My Mom's Pumpkin Pie
  • 2 slightly beaten eggs
  • ½ cup light brown sugar
  • ½ cup granulated white sugar
  • 1 can (15 or 16 ounces) Pure Pumpkin (not pumpkin pie mix)
  • 1 can- (12 ounces) evaporated milk
  • 1 can- (5 ounces) evaporated milk
  • 1 Tablespoon all-purpose flour
  • 1-1/2 teaspoons cinnamon
  • ½ teaspoon nutmeg
  • ½ teaspoon salt
  • Pastry to line a 9-inch pie tin (your favorite pie crust recipe)

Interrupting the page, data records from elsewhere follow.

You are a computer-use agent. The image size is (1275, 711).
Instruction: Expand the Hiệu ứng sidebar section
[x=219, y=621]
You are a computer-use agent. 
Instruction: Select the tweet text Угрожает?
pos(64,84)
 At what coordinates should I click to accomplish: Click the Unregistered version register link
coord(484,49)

  • Whipped cream, for serving with pie
  1. Heat oven to 450 degrees F.
  2. Beat eggs and sugars; add pumpkin and both cans of evaporated milk; mix well.
  3. Add flour mixed with spices; mix well.

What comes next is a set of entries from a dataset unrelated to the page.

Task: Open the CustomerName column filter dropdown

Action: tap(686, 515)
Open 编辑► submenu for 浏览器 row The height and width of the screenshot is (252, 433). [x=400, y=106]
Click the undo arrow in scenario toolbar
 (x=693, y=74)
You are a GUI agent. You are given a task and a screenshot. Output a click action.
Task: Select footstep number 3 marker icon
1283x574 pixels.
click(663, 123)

  4. Pour mixture into prepared pastry-lined pie pan.
  5. Bake at 450 degrees for 10 minutes. Reduce heat to 325 degrees and bake an additional 45 to 55 minutes, until crust is golden and pie filling barely shakes in the middle when pie tin is jiggled.
  6. Remove from oven and transfer pie to a cooling rack and cool completely. When cooled, chill in refrigerator tented lightly with nonstick foil until cold. Pie can be made and refrigerated overnight. Serve with dollops of whipped cream on each wedge. Makes one 9-inch pie, serving 8-10.